- Country: United States
- Language: English

Publication
- Published in: Hard Candy: A Book of Stories
- Publication date: 1954

= The Mysteries of Joy Rio =

“The Mysteries of the Joy Rio” is a work of short fiction by Tennessee Williams. Written in 1941, the work first appeared in the collection Hard Candy: A Book of Stories (1954), published by New Directions.

==Plot==

“The Mysteries of the Joy Rio” is told in third-person omniscient point-of-view. The narrative is presented in four sections.
The story opens in a clock repair shop, owned by Pablo Gonzales. Now 40-year-old, the shop was bequeathed to him by his late mentor and lover Emiel Kroger, an elderly German-American watch repairman. Twenty years ago he engaged the 19-year-old Pablo Gonzales and fell in love with his protege.The relationship had been an affectionate one when Kroger died three years later. Pablo mourns the loss of his mentor.
Pablo, a skilled repairman, runs the business successfully.
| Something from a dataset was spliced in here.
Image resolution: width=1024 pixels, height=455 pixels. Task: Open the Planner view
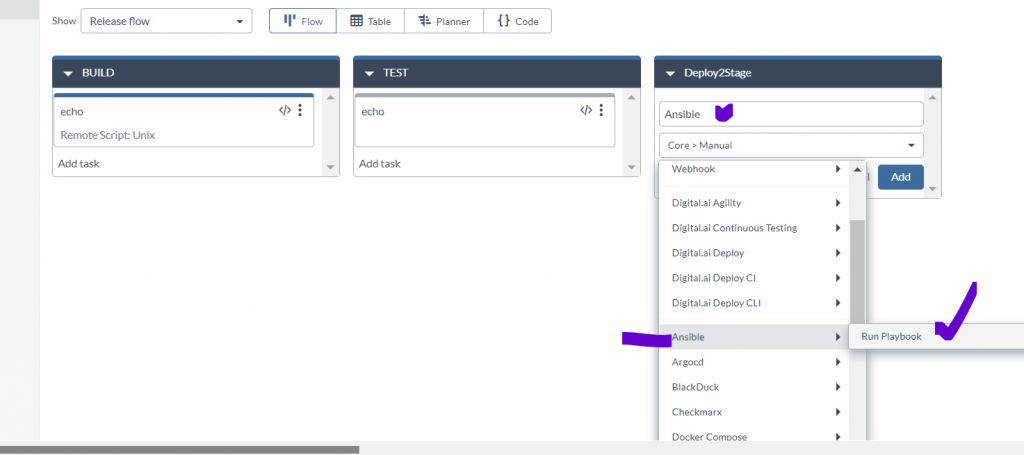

Pablo routinely walks to an old opera house, now serving as a run-down movie theatre which features cartoons and Westerns: the Joy Rio theatre. The establishment attracts mostly children and young adolescents. In Mr. Kroger's day, before he met Pablo, the upper gallery of the Joy Rio was notorious as a venue for gay men and youth. Mr. Kroger at times partook of these sexual gatherings. With its notoriety, the management closed the gallery, and it remained blocked with a “Keep Out” warning for years. In attending these showings furtively, Pablo is aware that he is seeking to emulate Mr. Kroger's experiences and assuage his loneliness.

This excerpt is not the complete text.